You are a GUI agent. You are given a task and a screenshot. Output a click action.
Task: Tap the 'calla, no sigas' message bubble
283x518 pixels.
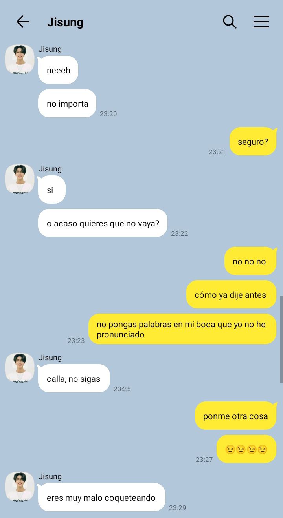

==*==

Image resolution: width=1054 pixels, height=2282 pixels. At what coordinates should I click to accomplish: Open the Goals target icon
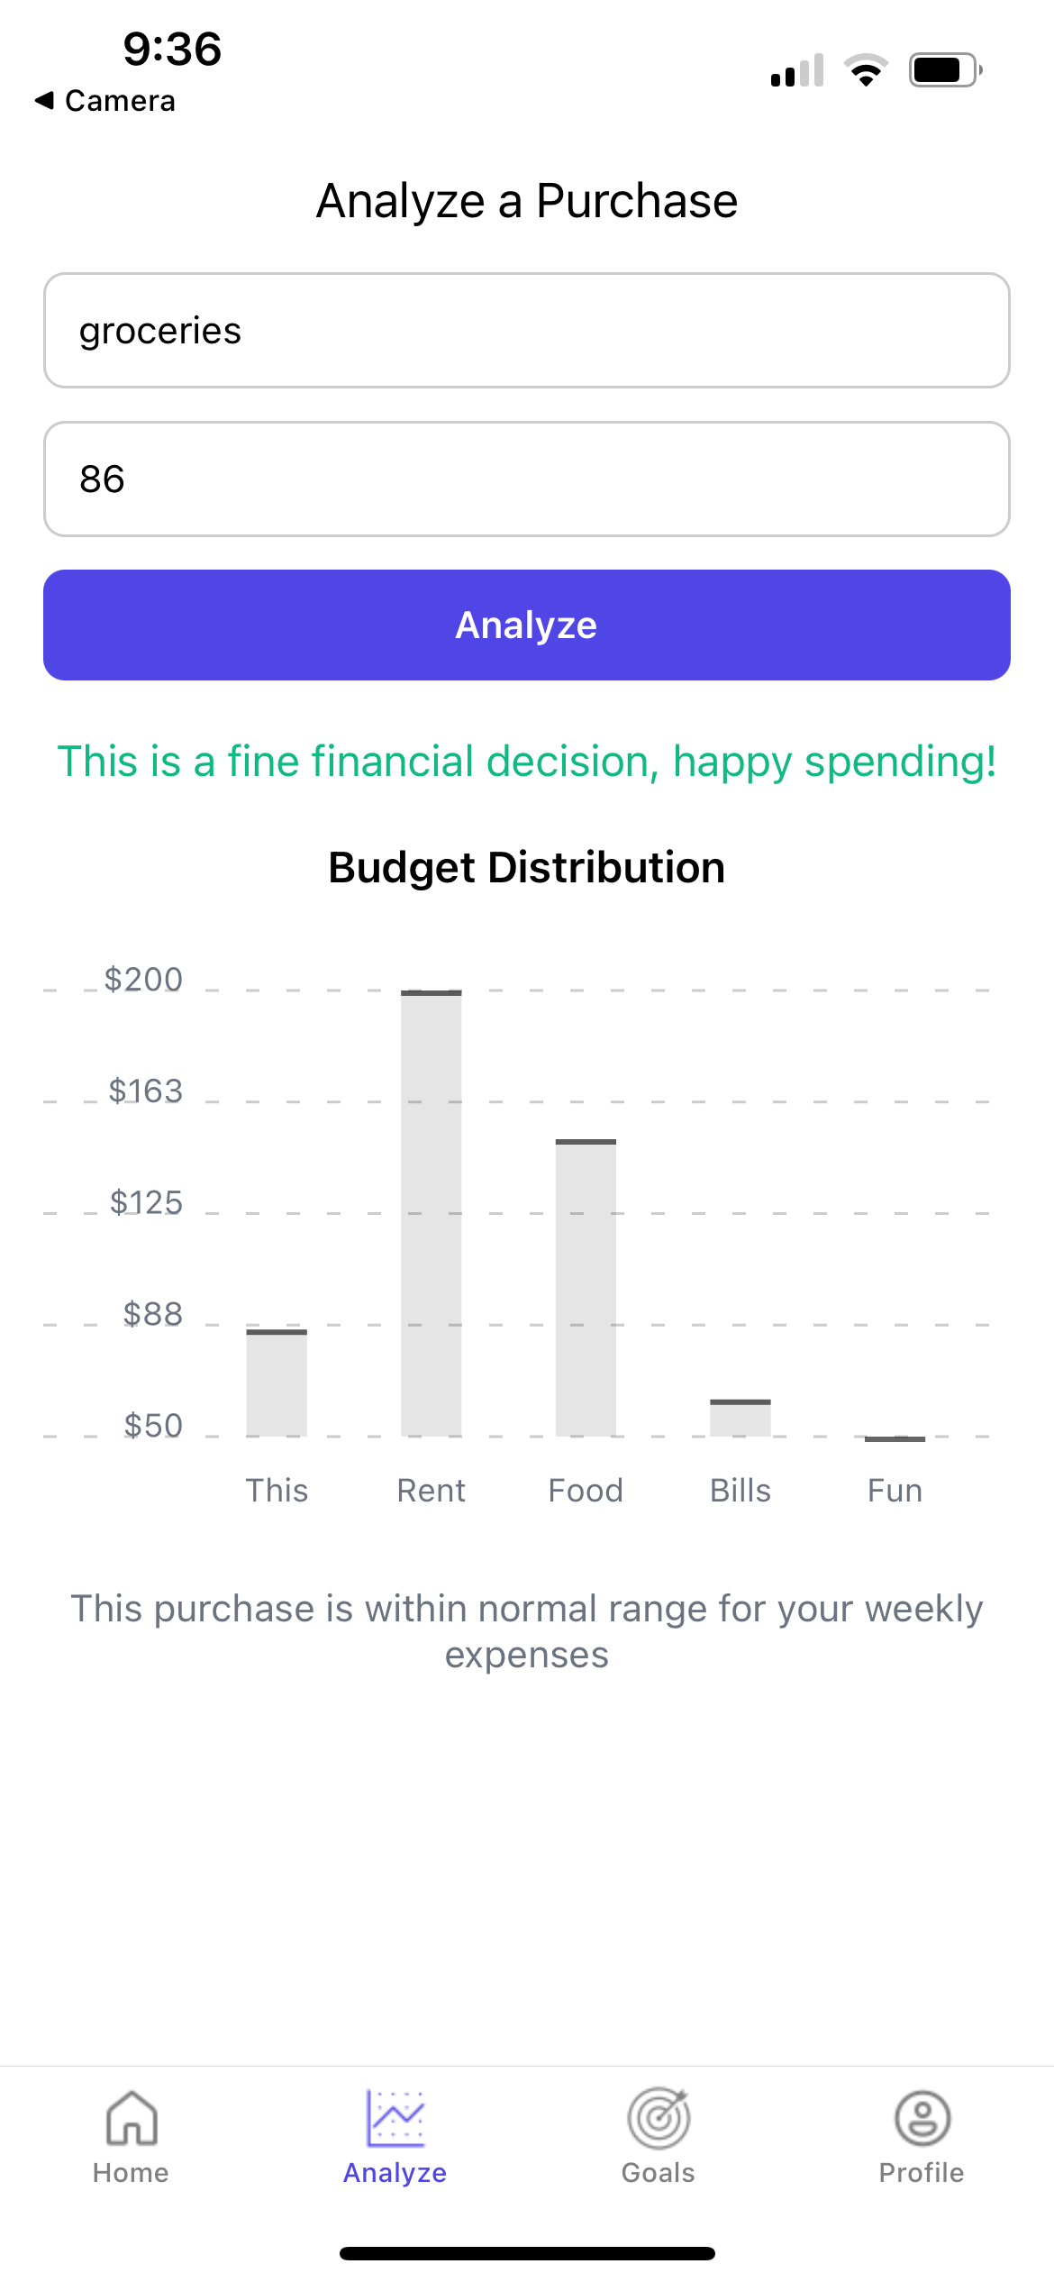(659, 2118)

==*==

__Work instruction__. Going back to the entries above, set down exactly the lines that begin at the one with "You are a GUI" and end at the one with "283x518 pixels.", both included, and nothing else.

__Answer to the exercise__.
You are a GUI agent. You are given a task and a screenshot. Output a click action.
Task: Tap the 'calla, no sigas' message bubble
283x518 pixels.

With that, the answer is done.